Linking speech perception and neurophysiology: speech decoding guided by cascaded oscillators locked to the input rhythm

Front Psychol. 2011 Jun 27:2:130. doi: 10.3389/fpsyg.2011.00130. eCollection 2011.

Abstract

The premise of this study is that current models of speech perception, which are driven by acoustic features alone, are incomplete, and that the role of decoding time during memory access must be incorporated to account for the patterns of observed recognition phenomena. It is postulated that decoding time is governed by a cascade of neuronal oscillators, which guide template-matching operations at a hierarchy of temporal scales. Cascaded cortical oscillations in the theta, beta, and gamma frequency bands are argued to be crucial for speech intelligibility. Intelligibility is high so long as these oscillations remain phase locked to the auditory input rhythm. A model (Tempo) is presented which is capable of emulating recent psychophysical data on the intelligibility of speech sentences as a function of "packaging" rate (Ghitza and Greenberg, 2009).
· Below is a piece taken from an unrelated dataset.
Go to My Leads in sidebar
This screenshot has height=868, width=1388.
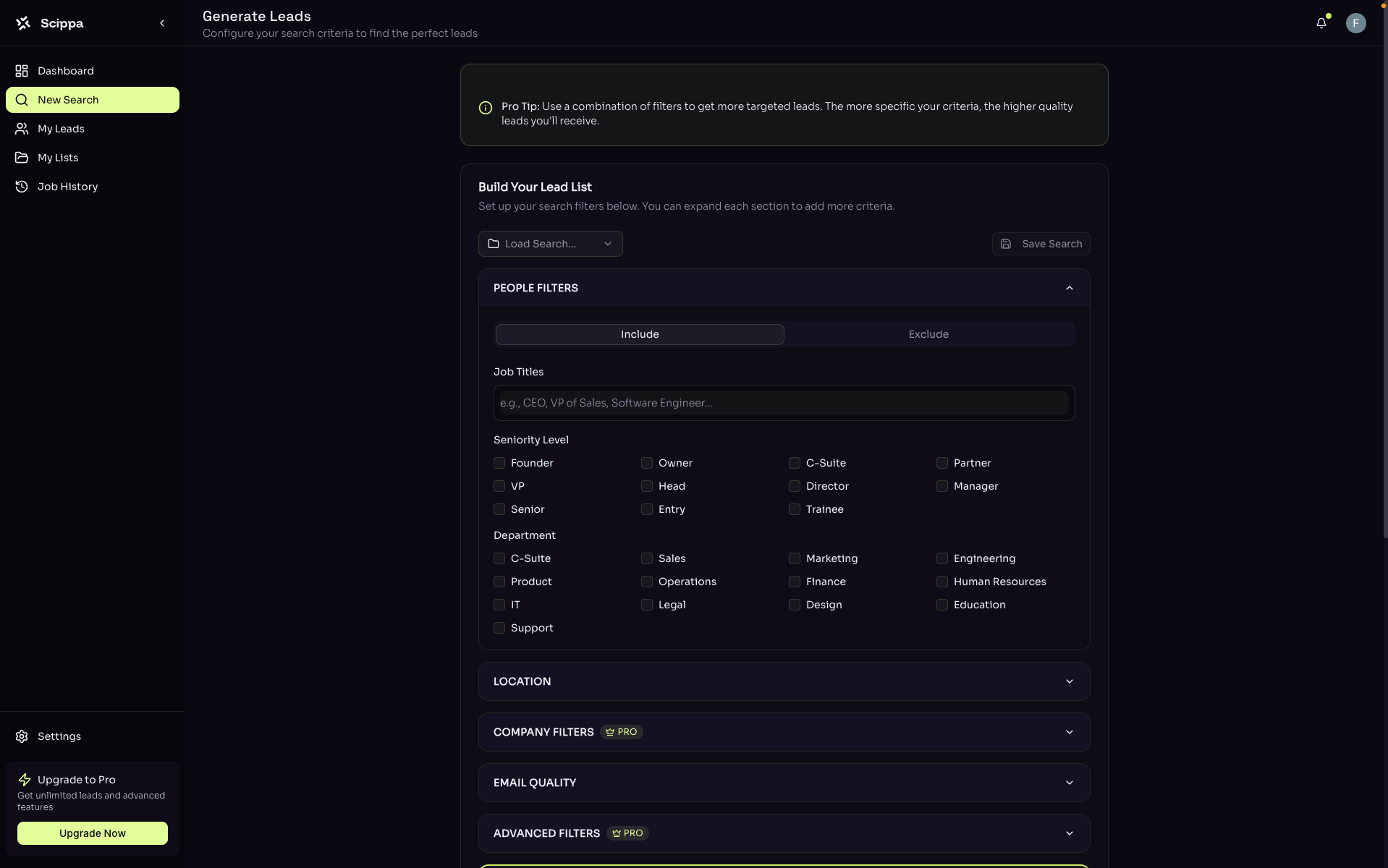tap(61, 129)
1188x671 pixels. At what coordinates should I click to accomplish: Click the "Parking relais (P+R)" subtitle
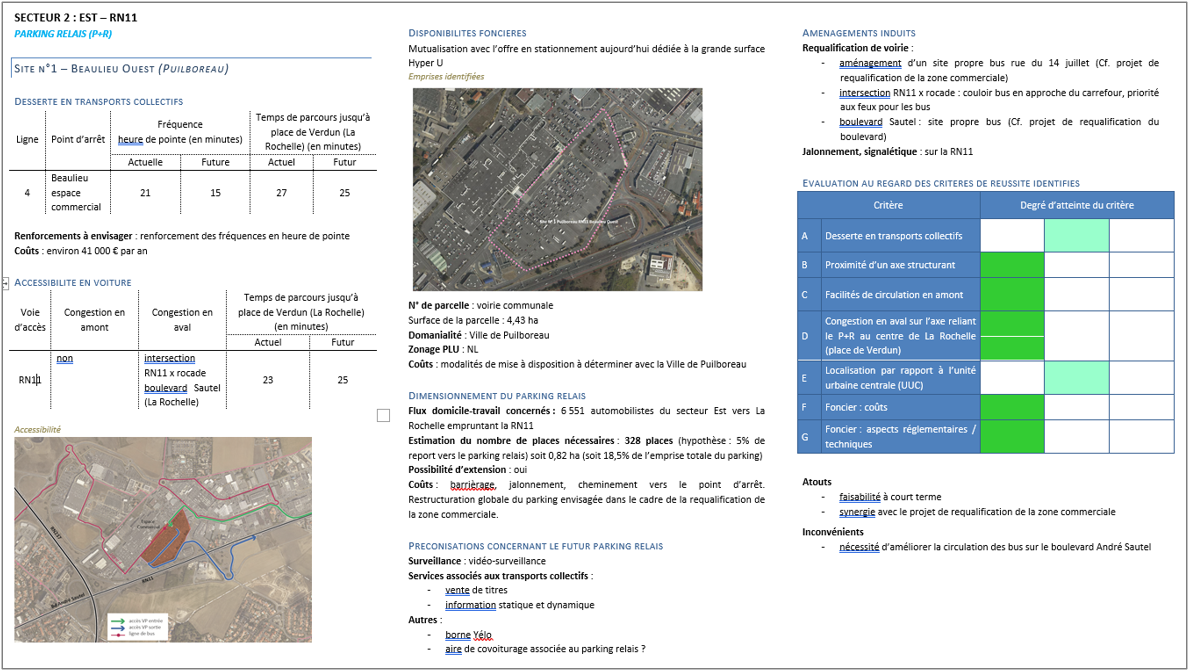pos(63,34)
The data show that intelligibility of speech that is time-compressed by a factor of 3 (i.e., a high syllabic rate) is poor (above 50% word error rate), but is substantially restored when the information stream is re-packaged by the insertion of silent gaps in between successive compressed-signal intervals - a counterintuitive finding, difficult to explain using classical models of speech perception, but emerging naturally from the Tempo architecture.

Keywords: brain rhythms; cascaded cortical oscillations; decoding; decoding time; memory access; parsing; phase locking; speech perception.